In [4]:
# text pre-process
import collections
import re
from d2l import torch as d2l

d2l.DATA_HUB['time_machine'] = (d2l.DATA_URL + 'time_machine.txt', '090b5e7e70c295757f55df93cb0a180b9691891a')

def read_time_machine():
    with open('../data/time_machine.txt', 'r', encoding='utf-8') as f:
        lines = f.readlines()
    return [re.sub('[^A-Za-z]+', ' ', line).strip().lower() for line in lines]

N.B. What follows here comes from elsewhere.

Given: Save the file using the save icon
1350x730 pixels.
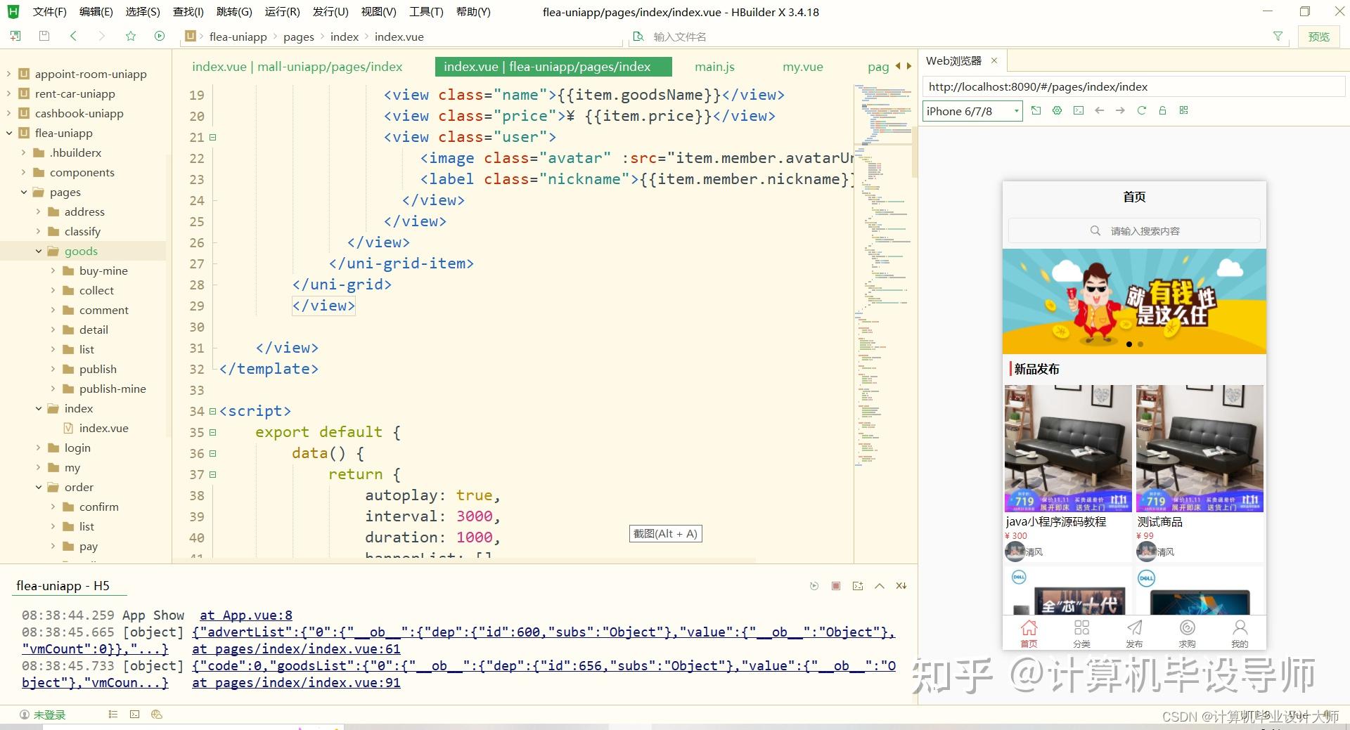Looking at the screenshot, I should pyautogui.click(x=44, y=36).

lines = read_time_machine()
print(f'lines in the text: {len(lines)}')
print(lines[0])
print(lines[10])

lines in the text: 3557
the project gutenberg ebook of the time machine by h g wells
title the time machine


In [5]:
def tokenize(lines, token = 'word'):
    """depart the text into words or tokens"""
    if token == 'word':
        return [line.split() for line in lines]
    elif token == 'char':
        return [list(line) for line in lines]
    else:
        print('error: unknown token type: ' + token)

tokens = tokenize(lines)
for i in range(11):
    print(tokens[i])

['the', 'project', 'gutenberg', 'ebook', 'of', 'the', 'time', 'machine', 'by', 'h', 'g', 'wells']
[]
['this', 'ebook', 'is', 'for', 'the', 'use', 'of', 'anyone', 'anywhere', 'in', 'the', 'united', 'states', 'and']
['most', 'other', 'parts', 'of', 'the', 'world', 'at', 'no', 'cost', 'and', 'with', 'almost', 'no', 'restrictions']
['whatsoever', 'you', 'may', 'copy', 'it', 'give', 'it', 'away', 'or', 're', 'use', 'it', 'under', 'the', 'terms']
['of', 'the', 'project', 'gutenberg', 'license', 'included', 'with', 'this', 'ebook', 'or', 'online', 'at']
['www', 'gutenberg', 'org', 'if', 'you', 'are', 'not', 'located', 'in', 'the', 'united', 'states', 'you']
['will', 'have', 'to', 'check', 'the', 'laws', 'of', 'the', 'country', 'where', 'you', 'are', 'located', 'before']
['using', 'this', 'ebook']
[]
['title', 'the', 'time', 'machine']


In [14]:
class Vocab:
    """text vocabularies"""
    def __init__(self, tokens=None, min_freq=0, reserved_tokens=None):
        if tokens is None:
            tokens = []
        if reserved_tokens is None:
            reserved_tokens = []
        # sort by the frequency of the appearance
        counter = count_corpus(tokens)
        self._token_freqs = sorted(counter.items(), key=lambda x: x[1], reverse=True)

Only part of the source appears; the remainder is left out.